Mechanism of Tissue Engineered Small Intestine Formation

Short Bowel Syndrome is an expensive, morbid condition with an increasing incidence. Fundamental congenital and perinatal conditions such as gastroschisis, malrotation, atresia, and necrotizing enterocolitis (NEC) may lead to short bowel syndrome (SBS). NEC is the most common gastrointestinal emergency in neonates and primarily occurs in premature infants As rates of prematurity are increasing, so are the numbers of children with SBS and NEC. In addition, prevalence is increased for other diagnoses such as gastroschisis, which has nearly doubled. Medical and surgical treatment options carry high dollar and human costs and morbidities including multiple infections and hospitalizations for vascular access, liver failure in conjunction with parenteral nutrition-associated cholestasis, and death. Small bowel transplant has a reported 5 year graft survival of 48%, but is attended by rejection, the morbidity of major surgery, and a lifelong need for anti-rejection medication.

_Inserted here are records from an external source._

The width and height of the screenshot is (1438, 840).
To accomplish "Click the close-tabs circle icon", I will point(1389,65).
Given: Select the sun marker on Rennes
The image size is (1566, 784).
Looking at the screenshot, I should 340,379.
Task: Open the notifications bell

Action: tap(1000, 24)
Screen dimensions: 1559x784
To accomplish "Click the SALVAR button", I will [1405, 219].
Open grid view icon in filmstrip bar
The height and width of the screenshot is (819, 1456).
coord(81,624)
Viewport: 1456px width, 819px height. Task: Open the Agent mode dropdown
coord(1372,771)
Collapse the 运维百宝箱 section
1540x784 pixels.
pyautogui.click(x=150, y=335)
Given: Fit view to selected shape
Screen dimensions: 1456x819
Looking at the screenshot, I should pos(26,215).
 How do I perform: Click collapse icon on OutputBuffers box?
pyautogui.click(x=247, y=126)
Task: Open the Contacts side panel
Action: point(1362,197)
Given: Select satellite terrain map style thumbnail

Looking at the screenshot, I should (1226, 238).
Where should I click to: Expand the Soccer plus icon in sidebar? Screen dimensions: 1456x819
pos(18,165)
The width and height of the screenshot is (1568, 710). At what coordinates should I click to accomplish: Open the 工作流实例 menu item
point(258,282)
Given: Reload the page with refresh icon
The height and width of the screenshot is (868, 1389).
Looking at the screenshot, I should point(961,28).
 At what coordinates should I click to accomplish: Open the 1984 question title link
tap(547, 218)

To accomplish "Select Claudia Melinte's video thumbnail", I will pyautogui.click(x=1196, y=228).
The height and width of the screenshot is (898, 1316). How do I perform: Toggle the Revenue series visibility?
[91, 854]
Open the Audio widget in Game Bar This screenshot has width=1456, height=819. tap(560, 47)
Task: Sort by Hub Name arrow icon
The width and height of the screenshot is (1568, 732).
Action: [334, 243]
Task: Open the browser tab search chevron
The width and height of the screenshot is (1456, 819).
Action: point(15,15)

A report on 989 grafts in 923 patients by the Intestine Transplant Registry reveals improving outcomes, but one year graft/ patient survival rates are 65%/77%. Tissue engineered small intestine (TESI) offers a potential alternative durable autologous therapy that avoids the problems of donor graft supply for intestinal transplant and long term immunosuppression. TESI exactly recapitulates native intestine histology. All four epithelial lineages are seen in conjunction with a lamina propria, nerve elements, and muscularis mucosa. OU, when reduced to single cells or the single cell fraction obtained in the purification of OU do not form TESI. This multicellular OU transplantation strategy is distinctive in producing full-thickness TESI that recapitulates all the layers of native intestine, and in the Lewis rat, intact function. In order to meet regulatory requirements and to guarantee the best chance of success by optimizing all conditions, we must define the necessary and sufficient progenitor cell population that will be transplanted. In addition, defining the mechanisms by which TESI forms and therefore can be impelled will underpin the best chance of success in human trials. This grant proposal seeks to identify and surpass the barriers to using TESI as a human therapy for SBS.